Testing problem for the order of finite mixture models
Ghosh & Sen (1985): the hard-to-manage asymptotic properties of the likelihood ratio test
the modified likelihood ratio test and the EM-test, lead to neat solutions for finite mixtures of univariate normal distributions, finite mixtures of single-parameter distributions, and several mixture-like models.
But the problem remains challenging, and still no generic solution for location-scale mixtures.
The article, provide an EM-test solution for homogeneity for finite mixtures of location-scale family distributions.
Let ${f(x;\theta):\theta\in \Theta}$ be a parametric distribution family.
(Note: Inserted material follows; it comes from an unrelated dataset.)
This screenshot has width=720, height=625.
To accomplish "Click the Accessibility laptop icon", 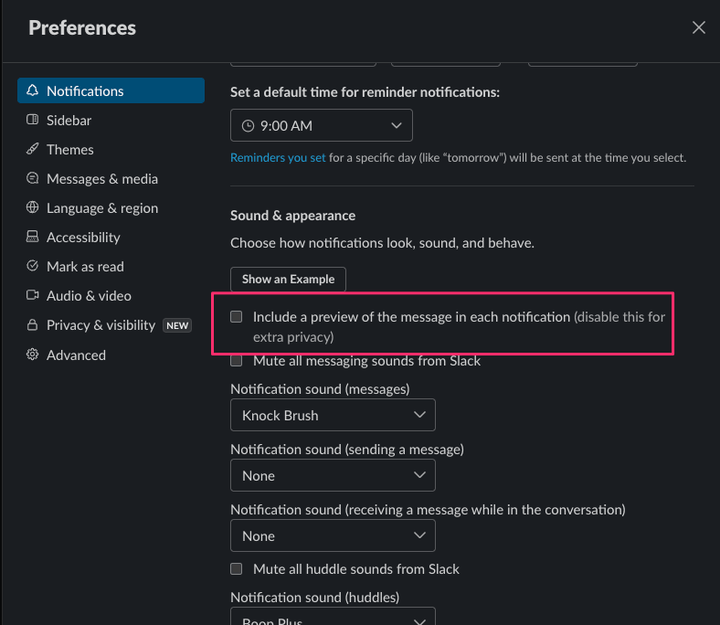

A finite mixture model of order $m$ is
\[f(x;G) = \sum_{j=1}^m \alpha_j f(x;\theta_j)\]with the mixing distribution $G(\theta)$ given by
\[G(\theta) = \sum_{j=1}^m\alpha_j 1(\theta_j\le \theta)\]Consider the location-scale family
\[f(x;\theta) = \frac 1\sigma f_0\left(\frac{x-\mu}{\sigma}\right)\]The log-likelihood function is given by
\[\ell_n(G) = \sum_{i=1}^n \log f(x_i;G)\]A well-known undesirable property of the location-scale mixture is that $\ell_n$ is unbounded.
Three ways to retain likelihood-based inference
- identify the local maximum point in the interior of the parameter space with the largest likelihood value among all interior local maximum points
- places constraints on $\sigma_1$ and $\sigma_2$
- penalize the log-likelihood with a penalty function on $\sigma_1$ and $\sigma_2$